Résolution ResDH(2005)40
relative à l'arrêt de la Cour européenne des Droits de l'Homme
du 26 juin 2003 (Règlement amiable)
dans l'affaire Hattatoğlu contre la Turquie
(adoptée par le Comité des Ministres le 25 avril 2005,
lors de la 922e réunion des Délégués des Ministres)

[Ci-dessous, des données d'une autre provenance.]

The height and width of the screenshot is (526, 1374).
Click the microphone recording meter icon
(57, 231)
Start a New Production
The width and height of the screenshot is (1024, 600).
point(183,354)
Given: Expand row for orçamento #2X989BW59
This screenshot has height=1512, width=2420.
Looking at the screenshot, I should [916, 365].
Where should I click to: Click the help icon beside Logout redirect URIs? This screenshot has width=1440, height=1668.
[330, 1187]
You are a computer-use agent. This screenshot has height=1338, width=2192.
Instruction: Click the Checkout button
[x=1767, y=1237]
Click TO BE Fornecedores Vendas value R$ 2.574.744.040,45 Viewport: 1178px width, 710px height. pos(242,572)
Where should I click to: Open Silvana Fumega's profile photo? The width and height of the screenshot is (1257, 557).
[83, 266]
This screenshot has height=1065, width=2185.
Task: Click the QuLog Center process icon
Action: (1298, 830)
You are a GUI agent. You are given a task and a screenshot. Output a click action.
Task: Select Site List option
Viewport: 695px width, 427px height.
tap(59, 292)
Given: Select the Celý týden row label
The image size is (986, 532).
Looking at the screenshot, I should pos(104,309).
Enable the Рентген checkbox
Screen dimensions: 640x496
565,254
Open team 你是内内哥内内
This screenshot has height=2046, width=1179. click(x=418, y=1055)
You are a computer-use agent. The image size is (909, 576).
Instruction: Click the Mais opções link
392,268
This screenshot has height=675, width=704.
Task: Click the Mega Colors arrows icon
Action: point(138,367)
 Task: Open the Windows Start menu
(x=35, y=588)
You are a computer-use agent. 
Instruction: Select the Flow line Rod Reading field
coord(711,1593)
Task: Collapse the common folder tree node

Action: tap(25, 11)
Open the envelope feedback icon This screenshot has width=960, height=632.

Le Comité des Ministres, en vertu de l'article 46, paragraphe 2, de la Convention de sauvegarde des Droits de l'Homme et des Libertés fondamentales telle qu'amendée par le Protocole no 11 (ci-après dénommée « la Convention »),
Vu l'arrêt définitif de la Cour européenne des Droits de l'Homme rendu le 26 juin 2003 dans l'affaire Hattatoğlu et transmis à la même date au Comité des Ministres en vertu de l'article 46 de la Convention ;
Rappelant qu'à l'origine de cette affaire se trouve une requête (no 37094/97) dirigée contre la Turquie, introduite devant la Commission européenne des Droits de l'Homme le 16 avril 1997 en vertu de l'ancien article 25 de la Convention, par Mme Zeynep Dilek Hattatoğlu et M. Murat Bülent Hattatoğlu, deux ressortissants turcs, et que la Cour, saisie de l'affaire en vertu de l'article 5, paragraphe 2, du Protocole no 11, a déclaré recevable le grief concernant la violation du droit des requérants au respect de leur biens en raison du retard de l'administration dans le paiement des compléments d'indemnités pour l'expropriation de leurs biens et de l'écart entre le taux d'intérêts moratoires appliqué à l'époque aux dettes de l'Etat et le taux moyen d'inflation en Turquie ;
Considérant que dans son arrêt du 26 juin 2003, la Cour, ayant pris acte d'un règlement amiable auquel avaient abouti le gouvernement de l'Etat défendeur et la partie requérante, et s'étant assuré que le règlement était basé sur le respect des droits de l'homme tel que défini dans la Convention ou ses Protocoles, a décidé, à l'unanimité, de rayer l'affaire du rôle et a pris note de l'engagement des parties de ne pas demander le renvoi de l'affaire devant la Grande Chambre ;
Considérant qu'aux termes du règlement amiable, il a été convenu que le Gouvernement de la Turquie payerait à la partie requérante la somme de 92 500 euros, dont 46 250 euros à payer dans les trois mois à compter du prononcé de l'arrêt et 46 250 euros à payer dans les six mois à compter du prononcé de l'arrêt ;
Rappelant que l'article 43, paragraphe 3, du Règlement de la Cour (ancien article 44, paragraphe 2) prévoit que la décision de rayer du rôle une requête déclarée recevable revêt la forme d'un arrêt qui, une fois définitif, est communiqué par le Président au Comité des Ministres pour lui permettre de surveiller, conformément à l'article 46, paragraphe 2, de la Convention, l'exécution des engagements auxquels ont pu être subordonnés le désistement, le règlement amiable ou la solution du litige ;
Vu les Règles adoptées par le Comité des Ministres relatives à l'application de l'article 46, paragraphe 2, de la Convention ;
S'étant assuré que les 29 septembre 2003, 16 mars 2004 et le 30 novembre 2004 le gouvernement de l'Etat défendeur a versé à la partie requérante les sommes prévues par le règlement amiable,
Rappelant que, en ce qui concerne le grief de la partie requérante déclaré recevable dans cette affaire, des mesures ont déjà été adoptées pour prévenir d'éventuelle violation de la Convention basée sur un grief similaire, avec notamment l'entrée en vigueur le 1er janvier 2000 de la loi no 4489 qui a aligné le taux légal des intérêts moratoires sur le taux de re-escompte annuel appliqué par la Banque centrale turque aux dettes à court terme, ce dernier taux est fixé et revu en permanence, compte tenu notamment du taux d'inflation enregistré dans le pays (voir les Résolutions DH(2001)70 et DH(2001)71 respectivement dans les affaires Aka et Akkuş contre la Turquie) ;
Déclare, après avoir examiné les informations fournies par le Gouvernement de la Turquie, qu'il a rempli ses fonctions en vertu de l'article 46, paragraphe 2, de la Convention dans la présente affaire.